- [Instructions to follow]: In the answer, give the entries below exactly, from the first line through the line with "[Оптимизирана пасивна вентилация", with every picture omitted.
################
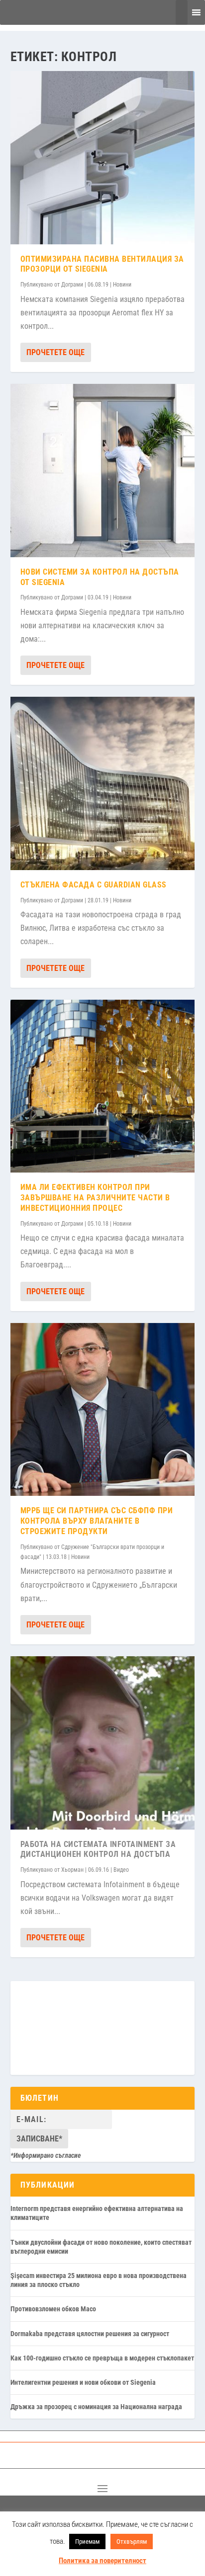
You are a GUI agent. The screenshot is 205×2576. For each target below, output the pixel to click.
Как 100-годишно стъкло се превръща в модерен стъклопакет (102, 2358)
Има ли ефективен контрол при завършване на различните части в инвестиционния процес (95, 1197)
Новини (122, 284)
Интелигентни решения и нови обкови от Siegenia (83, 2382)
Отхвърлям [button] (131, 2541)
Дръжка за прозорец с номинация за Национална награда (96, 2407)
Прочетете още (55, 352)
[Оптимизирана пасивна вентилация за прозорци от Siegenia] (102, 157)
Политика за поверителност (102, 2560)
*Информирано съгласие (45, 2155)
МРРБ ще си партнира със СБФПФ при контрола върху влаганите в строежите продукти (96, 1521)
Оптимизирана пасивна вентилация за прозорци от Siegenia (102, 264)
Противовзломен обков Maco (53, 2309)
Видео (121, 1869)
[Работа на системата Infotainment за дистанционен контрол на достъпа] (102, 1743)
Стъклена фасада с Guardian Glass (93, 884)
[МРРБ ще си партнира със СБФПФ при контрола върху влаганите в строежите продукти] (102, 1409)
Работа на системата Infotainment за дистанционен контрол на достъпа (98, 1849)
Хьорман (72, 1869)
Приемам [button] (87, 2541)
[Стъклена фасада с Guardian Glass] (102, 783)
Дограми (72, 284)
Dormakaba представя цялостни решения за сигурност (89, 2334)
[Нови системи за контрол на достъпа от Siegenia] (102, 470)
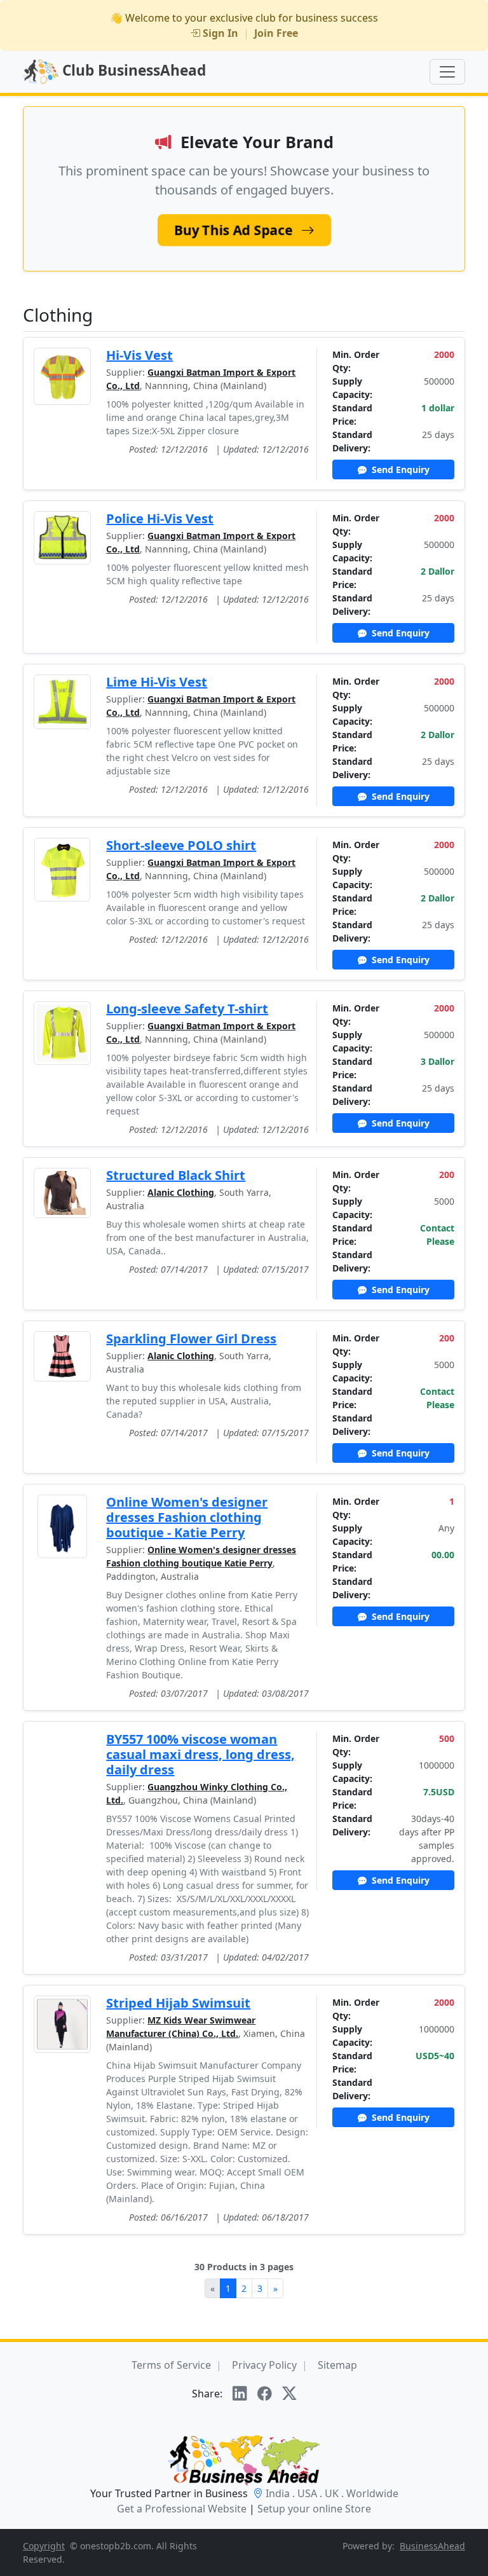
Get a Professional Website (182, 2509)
################
- [Reply]:
You are a GUI agent. The screenshot is 205×2576. For each target below, output the pixel to click.
Как 100-годишно стъкло се превръща в модерен стъклопакет (102, 2358)
Има ли ефективен контрол при завършване на различните части в инвестиционния процес (95, 1197)
Новини (122, 284)
Интелигентни решения и нови обкови от Siegenia (83, 2382)
Отхвърлям [button] (131, 2541)
Дръжка за прозорец с номинация за Национална награда (96, 2407)
Прочетете още (55, 352)
[Оптимизирана пасивна вентилация за прозорци от Siegenia] (102, 157)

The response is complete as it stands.